The method for measuring surface straightness and axis straightness is different. We shall look at how to inspect each type of function.

Surface straightness

Measuring surface straightness is pretty straightforward. A height gauge is secured on the specified location on the surface and moved in a straight line in the direction called out in the feature control frame.

As the gauge slides along the surface, any variations in the straightness or flatness of the surface are observed on the gauge and recorded.

Axis straightness

When it comes to measuring axis straightness, there are two methods available.

Dial gauge

The first method is used when we need accurate deviations of the part axis and the number of parts is limited. This method uses dial gauges. The steps in the first method are as follows:

  1. Secure the part at both ends in such a way that it rotates along the axis under straightness control.
  2. Place two dial gauges at opposite positions of the cylinder’s curved surface. Two dial gauges work in tandem to locate the median point at that cross-section.
  3. At the same cross-section, the part is rotated to record measurement readings at various angles.
  4. Averaging multiple sets of measurements at various angles, we calculate the median point. This median point is a point on the part’s axis.
  5. The machinists then repeat the dimensioning and calculation procedure at multiple cross-sections and plot the part’s complete axis in 3D.
  6. If this axis is within the specified tolerance zone, the part is approved.

Cylinder gauge

The second method is more suitable for mass production scenarios where a large number of parts must be examined in a short time. This method also works for parts that do not need a high degree of accuracy.

Go/No-Go Gauge
Go/No-Go Gauge

It uses a cylinder gauge that is slightly larger than the cylindrical part. If the part fits into this gauge, it is approved without taking a single measurement. The testing equipment is called a go/no-go gauge.

(Dataset entries)
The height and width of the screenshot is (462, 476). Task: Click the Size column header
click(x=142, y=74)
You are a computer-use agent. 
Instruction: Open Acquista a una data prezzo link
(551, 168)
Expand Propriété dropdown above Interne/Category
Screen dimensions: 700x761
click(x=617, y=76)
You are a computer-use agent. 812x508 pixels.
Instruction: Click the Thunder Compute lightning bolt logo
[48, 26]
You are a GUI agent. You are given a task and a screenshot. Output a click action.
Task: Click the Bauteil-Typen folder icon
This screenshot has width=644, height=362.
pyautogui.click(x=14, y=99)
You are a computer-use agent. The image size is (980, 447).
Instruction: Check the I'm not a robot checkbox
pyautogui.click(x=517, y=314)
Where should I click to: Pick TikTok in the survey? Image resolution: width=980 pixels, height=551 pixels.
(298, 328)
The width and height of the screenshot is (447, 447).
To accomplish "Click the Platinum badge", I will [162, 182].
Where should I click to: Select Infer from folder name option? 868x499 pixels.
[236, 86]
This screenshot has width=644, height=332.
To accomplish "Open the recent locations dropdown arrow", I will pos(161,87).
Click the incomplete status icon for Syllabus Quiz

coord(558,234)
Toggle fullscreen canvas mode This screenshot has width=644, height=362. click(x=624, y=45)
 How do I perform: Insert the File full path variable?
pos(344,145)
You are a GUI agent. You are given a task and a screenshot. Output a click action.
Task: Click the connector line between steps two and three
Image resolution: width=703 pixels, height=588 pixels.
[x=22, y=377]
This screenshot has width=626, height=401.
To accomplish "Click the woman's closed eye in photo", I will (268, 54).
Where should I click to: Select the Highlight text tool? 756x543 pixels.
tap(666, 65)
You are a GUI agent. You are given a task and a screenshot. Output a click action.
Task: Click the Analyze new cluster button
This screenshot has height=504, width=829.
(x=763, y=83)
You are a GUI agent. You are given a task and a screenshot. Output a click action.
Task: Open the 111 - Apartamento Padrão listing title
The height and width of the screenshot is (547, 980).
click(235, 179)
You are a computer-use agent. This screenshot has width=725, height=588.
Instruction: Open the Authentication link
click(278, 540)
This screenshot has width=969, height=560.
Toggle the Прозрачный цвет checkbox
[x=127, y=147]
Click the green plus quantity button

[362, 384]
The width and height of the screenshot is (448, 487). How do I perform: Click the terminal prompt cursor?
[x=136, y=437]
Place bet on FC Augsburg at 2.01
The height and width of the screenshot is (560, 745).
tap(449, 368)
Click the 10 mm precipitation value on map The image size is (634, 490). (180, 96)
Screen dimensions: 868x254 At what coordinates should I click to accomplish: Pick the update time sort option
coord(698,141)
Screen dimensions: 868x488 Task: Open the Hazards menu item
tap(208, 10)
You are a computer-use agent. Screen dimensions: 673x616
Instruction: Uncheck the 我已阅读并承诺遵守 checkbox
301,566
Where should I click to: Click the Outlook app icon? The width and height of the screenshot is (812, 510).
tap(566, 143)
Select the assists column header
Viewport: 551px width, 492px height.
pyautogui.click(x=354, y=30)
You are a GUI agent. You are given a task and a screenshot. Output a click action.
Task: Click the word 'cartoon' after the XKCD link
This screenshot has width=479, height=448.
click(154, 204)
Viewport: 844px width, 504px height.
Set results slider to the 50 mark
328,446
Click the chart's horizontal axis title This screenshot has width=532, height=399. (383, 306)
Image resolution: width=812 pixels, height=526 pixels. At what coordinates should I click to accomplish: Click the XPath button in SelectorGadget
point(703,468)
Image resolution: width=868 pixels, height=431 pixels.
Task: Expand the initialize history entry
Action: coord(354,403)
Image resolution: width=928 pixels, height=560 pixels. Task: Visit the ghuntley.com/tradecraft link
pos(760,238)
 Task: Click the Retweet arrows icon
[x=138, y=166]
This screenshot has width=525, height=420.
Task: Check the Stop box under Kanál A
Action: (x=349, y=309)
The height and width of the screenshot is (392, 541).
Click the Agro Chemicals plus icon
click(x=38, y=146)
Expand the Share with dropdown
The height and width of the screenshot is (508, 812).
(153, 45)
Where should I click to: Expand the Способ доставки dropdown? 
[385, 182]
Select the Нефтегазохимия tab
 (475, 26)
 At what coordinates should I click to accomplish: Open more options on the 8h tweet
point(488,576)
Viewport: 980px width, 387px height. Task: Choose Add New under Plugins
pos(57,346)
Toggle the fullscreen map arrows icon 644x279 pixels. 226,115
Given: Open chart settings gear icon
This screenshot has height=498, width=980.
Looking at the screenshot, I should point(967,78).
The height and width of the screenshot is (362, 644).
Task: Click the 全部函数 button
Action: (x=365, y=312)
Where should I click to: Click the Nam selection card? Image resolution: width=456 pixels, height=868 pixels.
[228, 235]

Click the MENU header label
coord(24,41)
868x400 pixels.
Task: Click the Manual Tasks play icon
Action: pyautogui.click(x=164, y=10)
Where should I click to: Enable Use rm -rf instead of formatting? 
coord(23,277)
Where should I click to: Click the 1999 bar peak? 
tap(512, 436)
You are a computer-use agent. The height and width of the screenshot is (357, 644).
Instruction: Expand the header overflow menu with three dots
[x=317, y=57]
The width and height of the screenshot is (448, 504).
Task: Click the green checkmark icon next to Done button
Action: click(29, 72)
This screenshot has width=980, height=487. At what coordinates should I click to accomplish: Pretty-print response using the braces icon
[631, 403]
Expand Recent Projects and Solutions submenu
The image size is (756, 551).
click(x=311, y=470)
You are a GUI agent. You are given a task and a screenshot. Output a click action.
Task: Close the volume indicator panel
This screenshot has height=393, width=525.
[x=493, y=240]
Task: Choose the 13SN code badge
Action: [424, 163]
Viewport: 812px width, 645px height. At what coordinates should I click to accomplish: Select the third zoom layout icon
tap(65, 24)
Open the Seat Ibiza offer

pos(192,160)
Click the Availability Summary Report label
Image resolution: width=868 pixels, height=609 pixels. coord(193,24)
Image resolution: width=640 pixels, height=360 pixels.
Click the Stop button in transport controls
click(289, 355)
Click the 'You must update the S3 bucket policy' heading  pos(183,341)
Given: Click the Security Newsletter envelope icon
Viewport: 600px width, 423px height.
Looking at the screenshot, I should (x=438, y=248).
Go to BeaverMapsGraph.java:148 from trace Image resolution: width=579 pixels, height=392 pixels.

> DIRECTIONS
Reproduce the passage on measuring straightness in full, word for word. Rely solely on the passage on measuring straightness.

> SOLUTION FOR THIS TASK
The method for measuring surface straightness and axis straightness is different. We shall look at how to inspect each type of function.

Surface straightness

Measuring surface straightness is pretty straightforward. A height gauge is secured on the specified location on the surface and moved in a straight line in the direction called out in the feature control frame.

As the gauge slides along the surface, any variations in the straightness or flatness of the surface are observed on the gauge and recorded.

Axis straightness

When it comes to measuring axis straightness, there are two methods available.

Dial gauge

The first method is used when we need accurate deviations of the part axis and the number of parts is limited. This method uses dial gauges. The steps in the first method are as follows:

  1. Secure the part at both ends in such a way that it rotates along the axis under straightness control.
  2. Place two dial gauges at opposite positions of the cylinder’s curved surface. Two dial gauges work in tandem to locate the median point at that cross-section.
  3. At the same cross-section, the part is rotated to record measurement readings at various angles.
  4. Averaging multiple sets of measurements at various angles, we calculate the median point. This median point is a point on the part’s axis.
  5. The machinists then repeat the dimensioning and calculation procedure at multiple cross-sections and plot the part’s complete axis in 3D.
  6. If this axis is within the specified tolerance zone, the part is approved.

Cylinder gauge

The second method is more suitable for mass production scenarios where a large number of parts must be examined in a short time. This method also works for parts that do not need a high degree of accuracy.

Go/No-Go Gauge
Go/No-Go Gauge

It uses a cylinder gauge that is slightly larger than the cylindrical part. If the part fits into this gauge, it is approved without taking a single measurement. The testing equipment is called a go/no-go gauge.